# Stored entries
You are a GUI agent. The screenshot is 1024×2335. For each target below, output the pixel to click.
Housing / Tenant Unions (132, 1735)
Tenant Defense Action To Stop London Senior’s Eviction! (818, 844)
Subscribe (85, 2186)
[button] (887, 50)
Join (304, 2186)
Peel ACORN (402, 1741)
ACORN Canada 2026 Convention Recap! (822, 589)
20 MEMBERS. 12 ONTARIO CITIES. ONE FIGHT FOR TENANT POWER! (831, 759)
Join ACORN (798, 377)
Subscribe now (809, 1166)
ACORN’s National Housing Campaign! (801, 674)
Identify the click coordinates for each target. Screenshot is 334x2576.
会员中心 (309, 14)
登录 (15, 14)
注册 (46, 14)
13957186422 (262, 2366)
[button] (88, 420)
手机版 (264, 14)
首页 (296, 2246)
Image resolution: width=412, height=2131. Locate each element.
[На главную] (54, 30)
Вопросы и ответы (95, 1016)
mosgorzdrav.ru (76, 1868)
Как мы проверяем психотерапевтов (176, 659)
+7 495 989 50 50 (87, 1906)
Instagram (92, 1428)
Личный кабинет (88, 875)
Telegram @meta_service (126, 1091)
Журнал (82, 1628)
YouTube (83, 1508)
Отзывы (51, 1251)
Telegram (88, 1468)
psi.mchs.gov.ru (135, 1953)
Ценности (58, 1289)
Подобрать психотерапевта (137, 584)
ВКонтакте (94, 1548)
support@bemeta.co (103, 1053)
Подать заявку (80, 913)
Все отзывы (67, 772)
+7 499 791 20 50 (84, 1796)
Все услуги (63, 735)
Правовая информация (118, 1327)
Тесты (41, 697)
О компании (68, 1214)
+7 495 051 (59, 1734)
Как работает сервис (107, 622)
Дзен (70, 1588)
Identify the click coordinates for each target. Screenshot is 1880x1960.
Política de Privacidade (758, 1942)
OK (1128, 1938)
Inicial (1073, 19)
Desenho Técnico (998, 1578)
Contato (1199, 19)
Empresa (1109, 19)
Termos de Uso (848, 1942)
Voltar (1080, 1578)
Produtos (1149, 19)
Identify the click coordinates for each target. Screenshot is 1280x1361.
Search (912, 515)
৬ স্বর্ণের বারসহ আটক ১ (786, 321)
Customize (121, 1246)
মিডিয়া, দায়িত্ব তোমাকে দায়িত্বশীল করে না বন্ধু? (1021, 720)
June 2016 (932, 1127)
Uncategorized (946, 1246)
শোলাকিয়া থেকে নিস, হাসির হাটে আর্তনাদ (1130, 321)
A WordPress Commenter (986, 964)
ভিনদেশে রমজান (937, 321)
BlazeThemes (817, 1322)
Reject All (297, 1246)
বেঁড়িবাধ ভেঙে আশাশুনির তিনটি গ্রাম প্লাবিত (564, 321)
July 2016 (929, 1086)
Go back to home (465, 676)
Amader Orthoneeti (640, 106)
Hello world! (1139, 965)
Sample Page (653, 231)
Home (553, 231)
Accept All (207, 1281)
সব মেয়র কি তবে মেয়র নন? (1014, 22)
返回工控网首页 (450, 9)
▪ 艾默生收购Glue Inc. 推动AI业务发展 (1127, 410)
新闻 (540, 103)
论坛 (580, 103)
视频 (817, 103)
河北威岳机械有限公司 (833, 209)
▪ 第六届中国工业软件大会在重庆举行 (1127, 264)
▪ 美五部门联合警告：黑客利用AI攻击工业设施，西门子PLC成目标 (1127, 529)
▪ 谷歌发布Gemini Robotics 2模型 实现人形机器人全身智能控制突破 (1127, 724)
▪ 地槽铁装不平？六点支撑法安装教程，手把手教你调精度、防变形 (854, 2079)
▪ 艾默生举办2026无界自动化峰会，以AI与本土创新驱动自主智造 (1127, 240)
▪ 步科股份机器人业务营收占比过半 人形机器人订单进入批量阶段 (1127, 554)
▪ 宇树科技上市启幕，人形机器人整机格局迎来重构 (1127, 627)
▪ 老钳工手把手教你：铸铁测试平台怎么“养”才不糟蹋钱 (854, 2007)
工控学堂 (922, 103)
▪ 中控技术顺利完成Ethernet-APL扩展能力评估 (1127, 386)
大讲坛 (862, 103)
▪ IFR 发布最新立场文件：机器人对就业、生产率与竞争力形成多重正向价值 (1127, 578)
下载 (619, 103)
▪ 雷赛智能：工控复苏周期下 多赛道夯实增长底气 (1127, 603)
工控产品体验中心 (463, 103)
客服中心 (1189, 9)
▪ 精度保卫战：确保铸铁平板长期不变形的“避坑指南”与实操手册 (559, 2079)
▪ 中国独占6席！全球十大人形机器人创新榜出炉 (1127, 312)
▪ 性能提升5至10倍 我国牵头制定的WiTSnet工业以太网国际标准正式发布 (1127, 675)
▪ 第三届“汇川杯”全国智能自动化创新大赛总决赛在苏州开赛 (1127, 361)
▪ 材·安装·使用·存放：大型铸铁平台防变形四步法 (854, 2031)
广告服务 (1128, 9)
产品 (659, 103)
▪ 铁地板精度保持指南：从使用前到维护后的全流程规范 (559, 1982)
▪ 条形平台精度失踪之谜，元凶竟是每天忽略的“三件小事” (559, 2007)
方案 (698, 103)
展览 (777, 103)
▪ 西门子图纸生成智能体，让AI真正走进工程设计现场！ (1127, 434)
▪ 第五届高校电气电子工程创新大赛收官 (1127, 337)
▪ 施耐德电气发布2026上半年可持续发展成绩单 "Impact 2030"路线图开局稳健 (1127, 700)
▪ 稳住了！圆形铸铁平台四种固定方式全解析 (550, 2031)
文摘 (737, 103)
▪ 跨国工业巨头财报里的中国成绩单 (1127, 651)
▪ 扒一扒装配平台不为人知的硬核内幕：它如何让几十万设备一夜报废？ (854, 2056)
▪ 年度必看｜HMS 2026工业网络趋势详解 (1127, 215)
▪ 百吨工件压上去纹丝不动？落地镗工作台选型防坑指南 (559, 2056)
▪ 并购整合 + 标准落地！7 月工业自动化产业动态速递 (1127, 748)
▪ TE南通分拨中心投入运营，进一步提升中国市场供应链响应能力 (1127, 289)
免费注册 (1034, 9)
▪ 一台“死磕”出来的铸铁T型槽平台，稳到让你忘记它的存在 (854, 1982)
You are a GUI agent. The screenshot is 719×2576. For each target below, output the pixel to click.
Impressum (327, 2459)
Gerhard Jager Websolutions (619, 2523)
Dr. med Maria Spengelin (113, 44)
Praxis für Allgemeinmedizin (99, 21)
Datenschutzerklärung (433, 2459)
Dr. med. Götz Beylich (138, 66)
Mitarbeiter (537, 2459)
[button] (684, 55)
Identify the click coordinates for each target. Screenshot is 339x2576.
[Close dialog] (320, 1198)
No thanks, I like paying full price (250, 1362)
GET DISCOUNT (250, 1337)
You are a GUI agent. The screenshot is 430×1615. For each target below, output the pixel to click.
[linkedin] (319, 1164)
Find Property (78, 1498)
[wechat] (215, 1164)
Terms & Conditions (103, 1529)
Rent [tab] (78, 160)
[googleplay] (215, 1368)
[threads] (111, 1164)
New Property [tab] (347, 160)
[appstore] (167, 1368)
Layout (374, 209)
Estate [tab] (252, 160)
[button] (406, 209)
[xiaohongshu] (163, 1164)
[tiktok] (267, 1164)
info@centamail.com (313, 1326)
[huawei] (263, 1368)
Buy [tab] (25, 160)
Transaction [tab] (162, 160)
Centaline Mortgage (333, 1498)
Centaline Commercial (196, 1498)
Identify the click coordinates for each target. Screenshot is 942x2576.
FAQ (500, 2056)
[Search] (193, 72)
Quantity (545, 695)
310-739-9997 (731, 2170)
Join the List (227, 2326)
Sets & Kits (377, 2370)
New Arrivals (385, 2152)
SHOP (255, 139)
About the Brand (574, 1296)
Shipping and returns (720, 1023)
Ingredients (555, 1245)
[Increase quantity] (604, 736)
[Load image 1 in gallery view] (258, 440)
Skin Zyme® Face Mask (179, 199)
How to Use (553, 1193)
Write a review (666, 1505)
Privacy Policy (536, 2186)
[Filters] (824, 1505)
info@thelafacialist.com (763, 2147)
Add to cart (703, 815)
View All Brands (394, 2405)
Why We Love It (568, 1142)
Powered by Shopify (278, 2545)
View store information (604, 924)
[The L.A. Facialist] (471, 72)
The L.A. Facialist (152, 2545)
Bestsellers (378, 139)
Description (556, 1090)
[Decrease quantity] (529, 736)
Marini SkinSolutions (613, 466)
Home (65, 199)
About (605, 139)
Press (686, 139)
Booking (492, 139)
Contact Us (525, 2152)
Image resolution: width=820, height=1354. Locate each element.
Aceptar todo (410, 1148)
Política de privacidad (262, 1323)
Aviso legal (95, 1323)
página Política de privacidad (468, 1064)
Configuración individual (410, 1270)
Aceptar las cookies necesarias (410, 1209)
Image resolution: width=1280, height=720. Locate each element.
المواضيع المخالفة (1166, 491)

# Exercise description
Your output should consist only of the lines from the one containing "Description (556, 1090)" to the end of the records above, each retyped exactly.

# Expected output
Description (556, 1090)
[Decrease quantity] (529, 736)
Marini SkinSolutions (613, 466)
Home (65, 199)
About (605, 139)
Press (686, 139)
Booking (492, 139)
Contact Us (525, 2152)
Image resolution: width=820, height=1354. Locate each element.
Aceptar todo (410, 1148)
Política de privacidad (262, 1323)
Aviso legal (95, 1323)
página Política de privacidad (468, 1064)
Configuración individual (410, 1270)
Aceptar las cookies necesarias (410, 1209)
Image resolution: width=1280, height=720. Locate each element.
المواضيع المخالفة (1166, 491)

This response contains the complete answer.